In this next section of the tutorial we will discuss a very important topic when it comes to microservice apps, circuit breakers.

circuit_breaker

One of the inherent problems when you have a distributed app like a microservice app is cascading failures across services.  Since the application is composed of several distributed services, there are more chances for failure when making remote calls.  In addition, distributed apps often tend to chain together service calls, so any problem with a service at the end of the chain can cause problems for all the services further up the chain.

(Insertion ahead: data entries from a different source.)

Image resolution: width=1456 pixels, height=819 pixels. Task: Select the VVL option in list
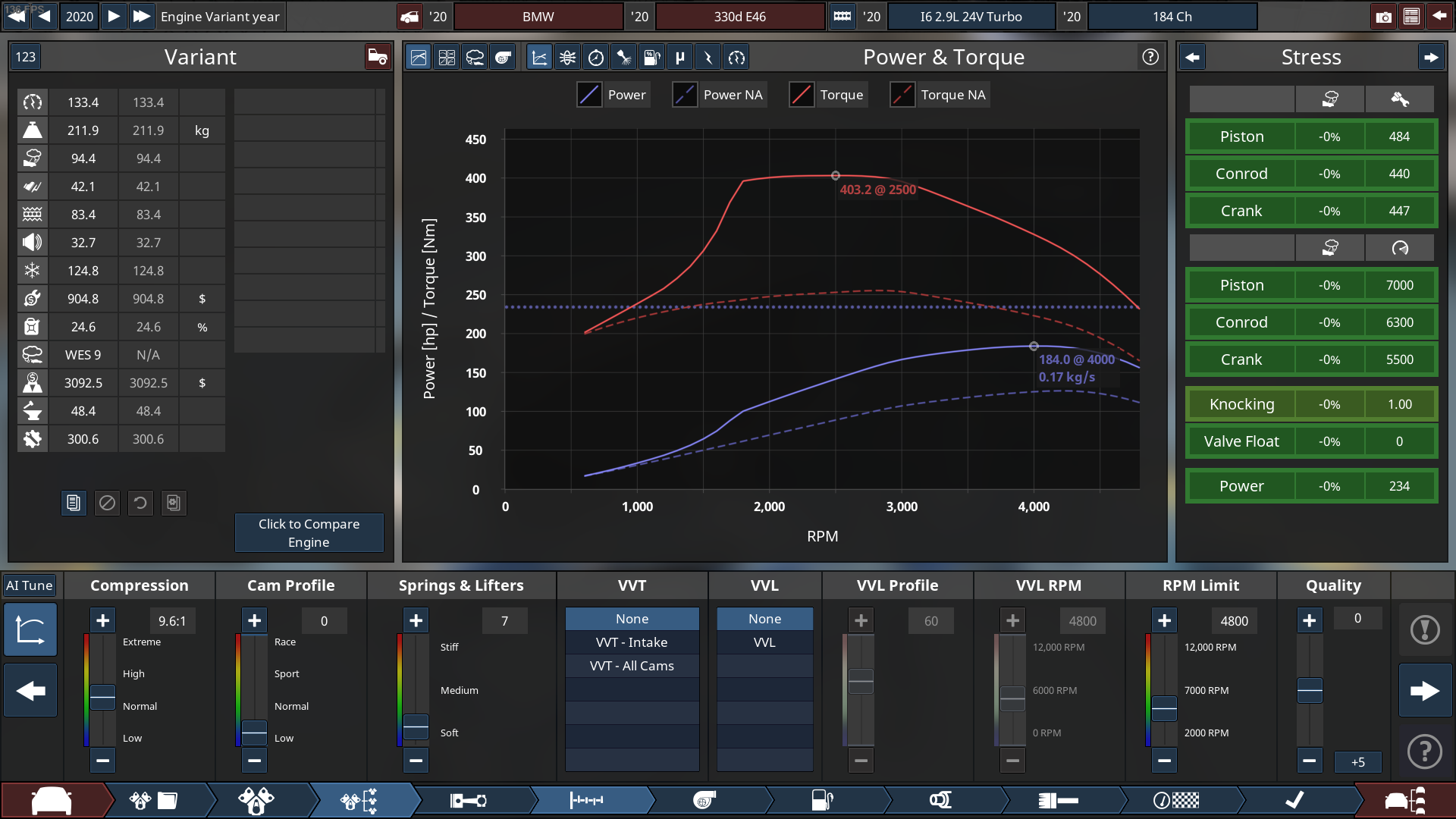(764, 642)
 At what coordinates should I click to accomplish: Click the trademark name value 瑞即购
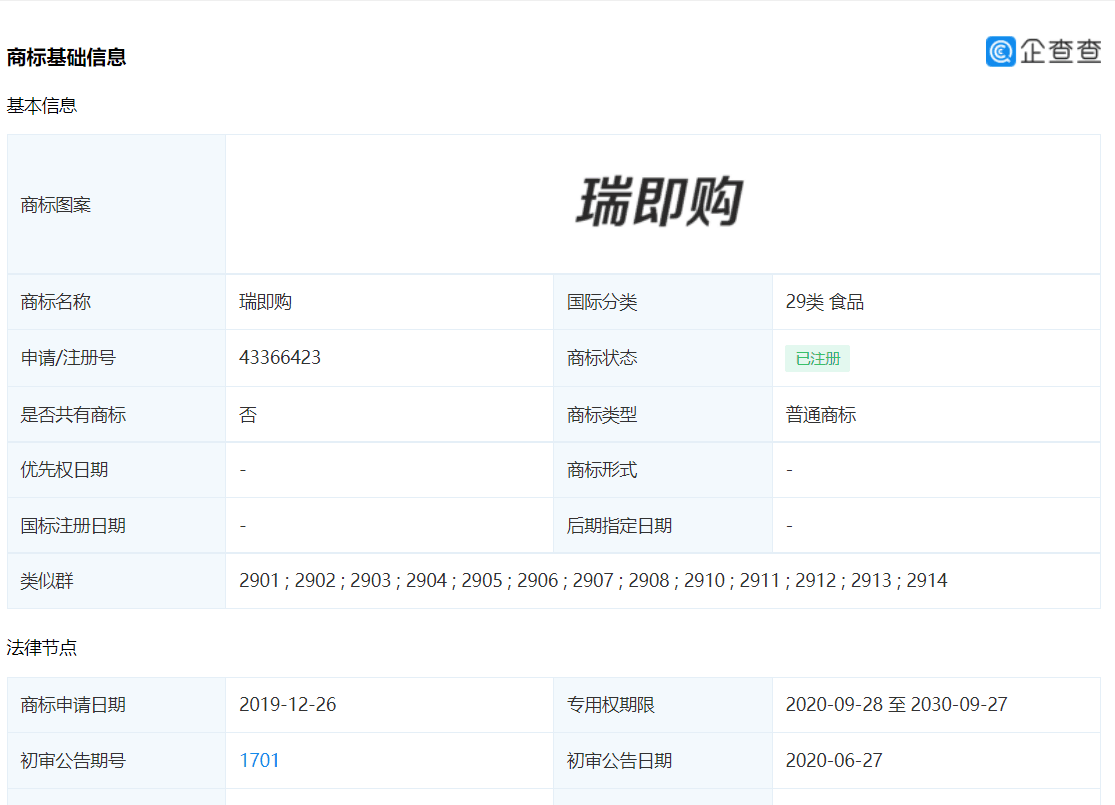(265, 302)
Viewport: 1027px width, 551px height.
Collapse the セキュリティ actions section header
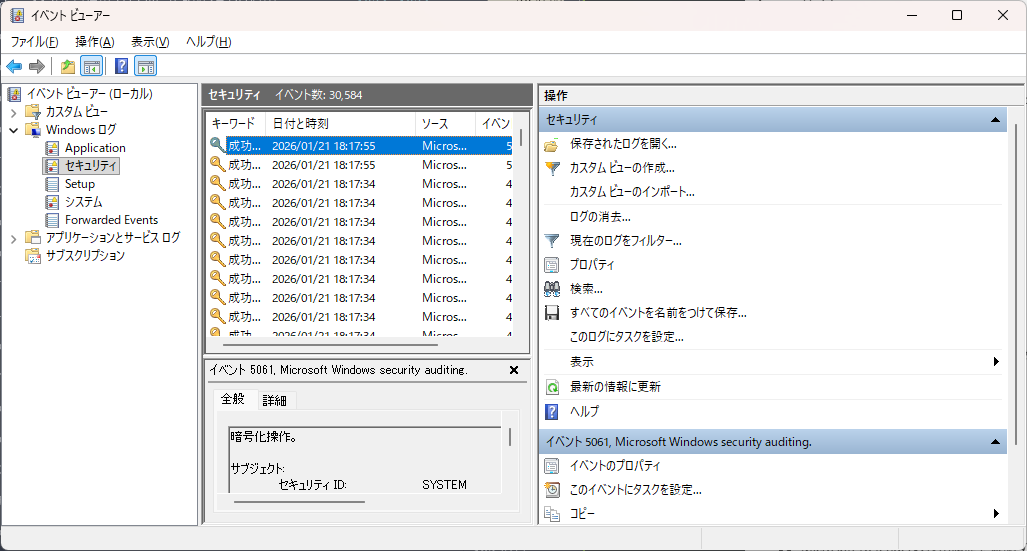coord(995,120)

As a service owner, we want to insulate ourselves from problems in our dependent services, so how do we do that?  One solution is to use the circuit breaker pattern which was introduced by Michael Nygard in his book Release It.

download

In the circuit breaker pattern, calls to remote services are protected by what is called a circuit breaker.  As long as there are no errors, the circuit stays closed and the remote calls are made as normal.  If the circuit detects a problem with the remote call than the circuit breaker is tripped and the circuit is opened stopping the remote call from being made.  Once the circuit detects that the remote call can successfully be made again the circuit will be closed allowing the remote call to be made.

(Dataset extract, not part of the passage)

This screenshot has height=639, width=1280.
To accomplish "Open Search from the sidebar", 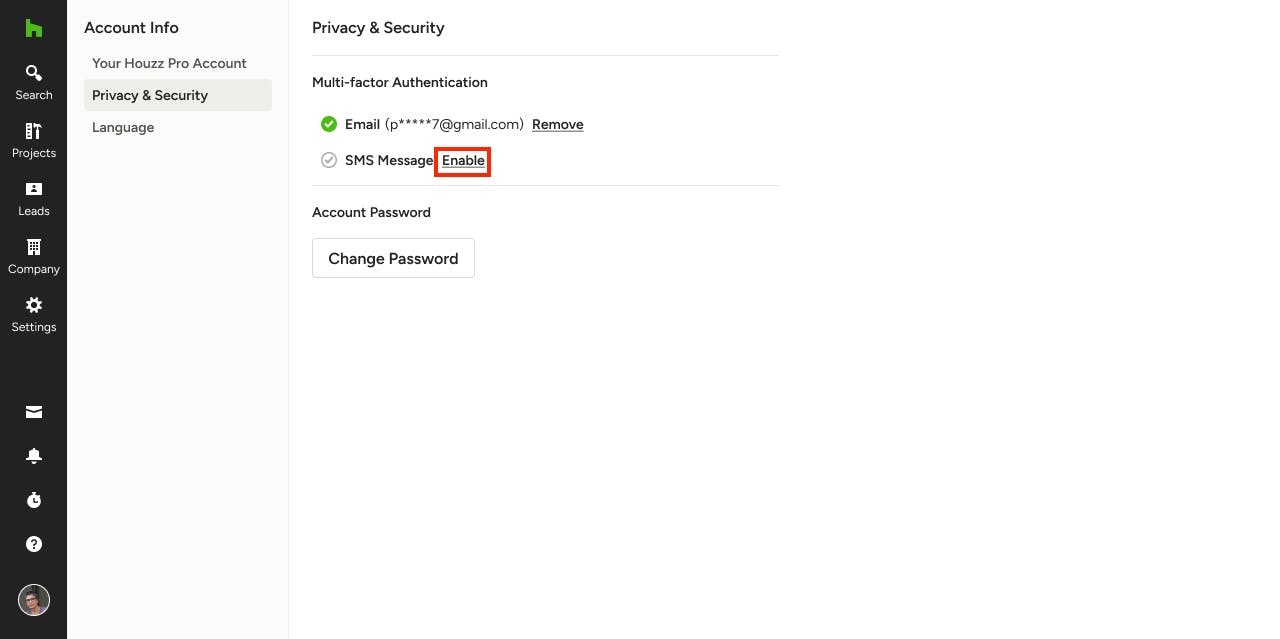I will [x=33, y=82].
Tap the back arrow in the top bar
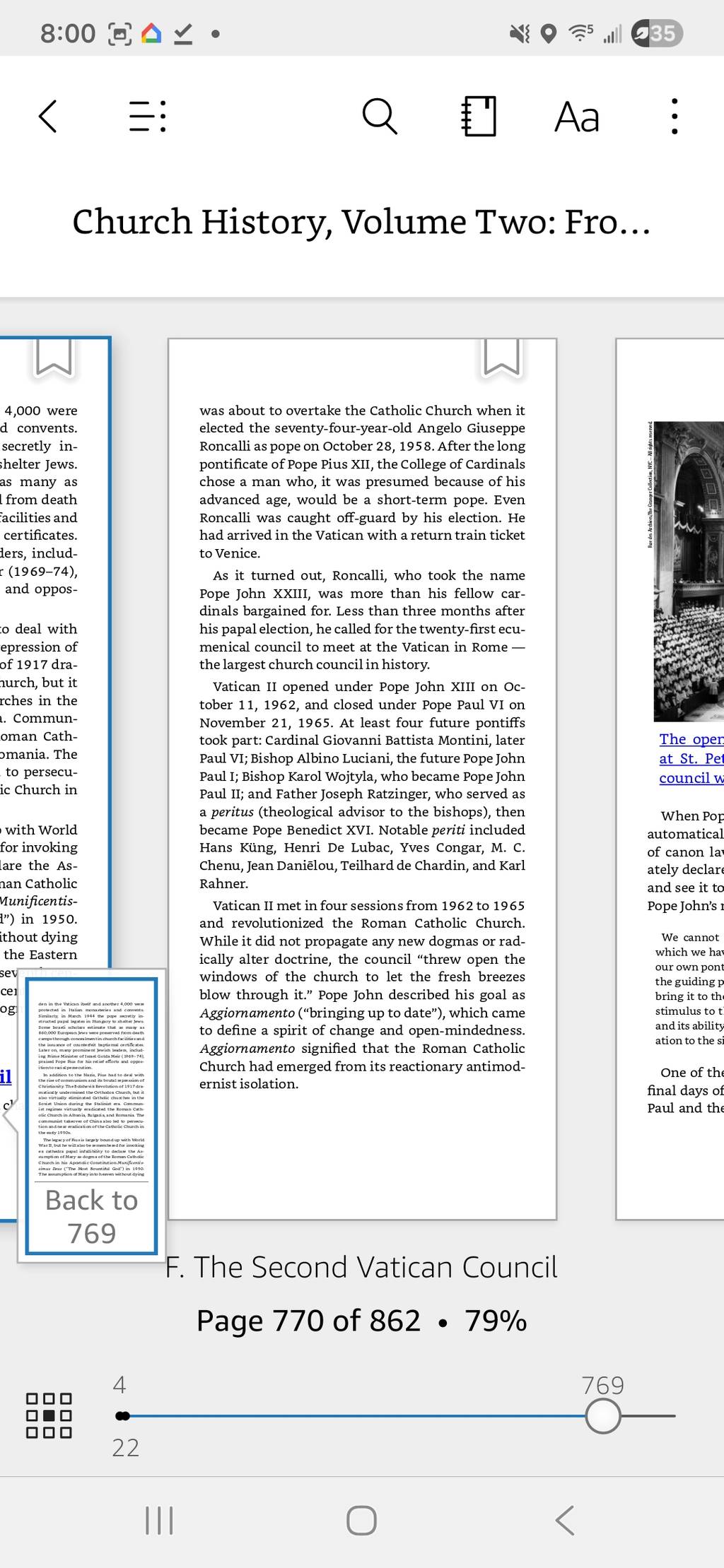Image resolution: width=724 pixels, height=1568 pixels. click(47, 116)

In the Netflix and Spring Cloud world, the tool for implementing circuit breakers is called Hystrix.  Lets look at how we protect the remote service calls in our app using Hystrix.

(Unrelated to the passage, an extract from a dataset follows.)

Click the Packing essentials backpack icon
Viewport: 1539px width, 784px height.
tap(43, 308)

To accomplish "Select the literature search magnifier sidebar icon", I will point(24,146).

Adding Circuit Breakers To Our Code

There are 2 places in our app where one service is calling another service.  The first place that should come to mind is where we are using the Zuul proxy (from part 2 of this tutorial).  The Zuul proxy is used in our web app to proxy our JavaScript calls from our web app to the other microservices.  Luckily Spring Cloud automatically protects all these calls with circuit breakers for you so there is nothing we really have to do :)

The other remote call we make in our app involves the API we added for mobile clients in the last blog post.  In this API we make a request to our Participants service from our Races service.  If for whatever reason our Participants service is down or not responding fast enough, our Races service will suffer.  Rather than have our Races service break because of issues with the Participants service, we can protect the remote call with a circuit breaker and actually return something back to our clients even if there is a problem with the Participants service.  What we respond back with might not be ideal or have all the information our clients need, but it is better than the call failing or timing out.  Lets take a look at how we use Hystrix in our Races service.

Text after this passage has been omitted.